◆ **SHORT TASK**: Extract everything from the start of the records down to the line containing "Collapse the course", both ends included, and copy those lines verbatim.

◆ **THE INPUT**:
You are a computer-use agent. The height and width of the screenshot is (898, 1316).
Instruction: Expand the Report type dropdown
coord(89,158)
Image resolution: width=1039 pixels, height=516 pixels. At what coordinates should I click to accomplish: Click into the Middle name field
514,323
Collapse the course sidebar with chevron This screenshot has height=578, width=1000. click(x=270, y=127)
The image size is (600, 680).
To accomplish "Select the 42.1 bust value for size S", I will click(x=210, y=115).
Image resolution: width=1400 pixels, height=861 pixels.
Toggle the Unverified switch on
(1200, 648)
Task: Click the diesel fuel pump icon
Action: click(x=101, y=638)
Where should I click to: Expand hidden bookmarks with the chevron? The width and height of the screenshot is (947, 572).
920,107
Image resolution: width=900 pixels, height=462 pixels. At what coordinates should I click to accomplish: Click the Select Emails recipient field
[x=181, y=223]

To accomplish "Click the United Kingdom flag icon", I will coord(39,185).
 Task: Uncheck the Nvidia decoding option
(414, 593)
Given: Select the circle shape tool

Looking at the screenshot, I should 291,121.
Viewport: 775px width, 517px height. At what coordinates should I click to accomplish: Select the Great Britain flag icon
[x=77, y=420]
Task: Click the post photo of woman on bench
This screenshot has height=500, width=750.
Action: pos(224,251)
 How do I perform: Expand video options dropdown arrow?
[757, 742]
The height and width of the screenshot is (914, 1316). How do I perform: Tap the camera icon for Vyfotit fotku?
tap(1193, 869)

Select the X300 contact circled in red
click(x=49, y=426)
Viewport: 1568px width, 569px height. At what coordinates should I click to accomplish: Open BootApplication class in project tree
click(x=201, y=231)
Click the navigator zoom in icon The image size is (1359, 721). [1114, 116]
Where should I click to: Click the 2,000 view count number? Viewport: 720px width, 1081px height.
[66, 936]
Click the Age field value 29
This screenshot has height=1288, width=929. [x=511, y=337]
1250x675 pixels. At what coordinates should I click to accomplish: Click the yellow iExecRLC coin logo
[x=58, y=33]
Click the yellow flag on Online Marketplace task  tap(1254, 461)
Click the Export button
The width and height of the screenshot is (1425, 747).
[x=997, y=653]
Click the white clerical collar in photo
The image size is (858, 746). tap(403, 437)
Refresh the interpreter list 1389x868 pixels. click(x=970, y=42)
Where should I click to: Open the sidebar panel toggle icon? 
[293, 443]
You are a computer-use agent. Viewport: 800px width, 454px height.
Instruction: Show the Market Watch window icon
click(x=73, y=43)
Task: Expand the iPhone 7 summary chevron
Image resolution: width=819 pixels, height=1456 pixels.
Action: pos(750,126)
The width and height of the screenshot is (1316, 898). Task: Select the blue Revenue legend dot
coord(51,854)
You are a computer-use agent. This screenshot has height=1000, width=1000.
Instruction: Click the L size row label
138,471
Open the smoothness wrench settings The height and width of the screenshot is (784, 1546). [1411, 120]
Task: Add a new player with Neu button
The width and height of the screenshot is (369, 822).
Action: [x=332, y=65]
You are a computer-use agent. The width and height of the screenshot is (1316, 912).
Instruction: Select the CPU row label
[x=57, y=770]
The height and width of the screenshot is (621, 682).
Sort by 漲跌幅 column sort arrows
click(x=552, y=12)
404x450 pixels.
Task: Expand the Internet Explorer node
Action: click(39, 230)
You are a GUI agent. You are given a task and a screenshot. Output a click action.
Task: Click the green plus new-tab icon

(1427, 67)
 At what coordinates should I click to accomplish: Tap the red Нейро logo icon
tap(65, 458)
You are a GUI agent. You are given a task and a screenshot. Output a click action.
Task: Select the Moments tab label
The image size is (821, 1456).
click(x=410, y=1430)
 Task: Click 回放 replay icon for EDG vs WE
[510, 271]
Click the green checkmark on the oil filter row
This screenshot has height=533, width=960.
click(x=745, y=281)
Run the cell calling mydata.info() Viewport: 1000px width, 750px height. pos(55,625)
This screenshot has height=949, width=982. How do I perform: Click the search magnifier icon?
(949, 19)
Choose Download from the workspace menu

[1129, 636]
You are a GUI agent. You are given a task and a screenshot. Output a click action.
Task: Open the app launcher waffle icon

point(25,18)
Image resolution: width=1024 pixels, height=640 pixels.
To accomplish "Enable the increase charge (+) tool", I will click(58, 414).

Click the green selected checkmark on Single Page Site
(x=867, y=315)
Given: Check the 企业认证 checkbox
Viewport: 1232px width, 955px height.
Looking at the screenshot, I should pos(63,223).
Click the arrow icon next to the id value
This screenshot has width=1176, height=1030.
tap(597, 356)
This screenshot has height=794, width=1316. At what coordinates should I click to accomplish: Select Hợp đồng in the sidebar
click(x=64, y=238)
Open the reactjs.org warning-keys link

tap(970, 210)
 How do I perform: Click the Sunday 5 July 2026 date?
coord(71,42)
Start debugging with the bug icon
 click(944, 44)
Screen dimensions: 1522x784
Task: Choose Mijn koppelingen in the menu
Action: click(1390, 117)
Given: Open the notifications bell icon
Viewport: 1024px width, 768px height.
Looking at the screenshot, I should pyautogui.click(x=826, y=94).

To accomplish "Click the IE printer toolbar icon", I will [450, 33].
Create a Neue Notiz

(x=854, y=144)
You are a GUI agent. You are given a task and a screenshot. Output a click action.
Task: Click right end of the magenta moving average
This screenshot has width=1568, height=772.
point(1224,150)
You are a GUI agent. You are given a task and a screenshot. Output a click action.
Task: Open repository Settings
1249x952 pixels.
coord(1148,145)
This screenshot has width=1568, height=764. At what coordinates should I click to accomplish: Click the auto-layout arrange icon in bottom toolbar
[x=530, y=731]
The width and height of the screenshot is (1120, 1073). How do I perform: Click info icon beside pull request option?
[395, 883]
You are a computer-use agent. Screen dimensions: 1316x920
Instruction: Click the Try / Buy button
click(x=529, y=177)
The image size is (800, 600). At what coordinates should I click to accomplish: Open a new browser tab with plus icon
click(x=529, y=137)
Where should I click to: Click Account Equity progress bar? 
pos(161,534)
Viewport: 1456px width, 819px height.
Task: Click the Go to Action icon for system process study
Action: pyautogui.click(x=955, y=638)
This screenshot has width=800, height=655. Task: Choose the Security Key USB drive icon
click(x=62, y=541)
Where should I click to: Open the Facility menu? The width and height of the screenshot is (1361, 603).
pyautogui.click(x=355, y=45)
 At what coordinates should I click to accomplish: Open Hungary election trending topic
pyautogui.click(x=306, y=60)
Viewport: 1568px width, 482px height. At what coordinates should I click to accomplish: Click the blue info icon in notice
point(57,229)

◆ **COMPLETE OUTPUT**:
You are a computer-use agent. The height and width of the screenshot is (898, 1316).
Instruction: Expand the Report type dropdown
coord(89,158)
Image resolution: width=1039 pixels, height=516 pixels. At what coordinates should I click to accomplish: Click into the Middle name field
514,323
Collapse the course sidebar with chevron This screenshot has height=578, width=1000. click(x=270, y=127)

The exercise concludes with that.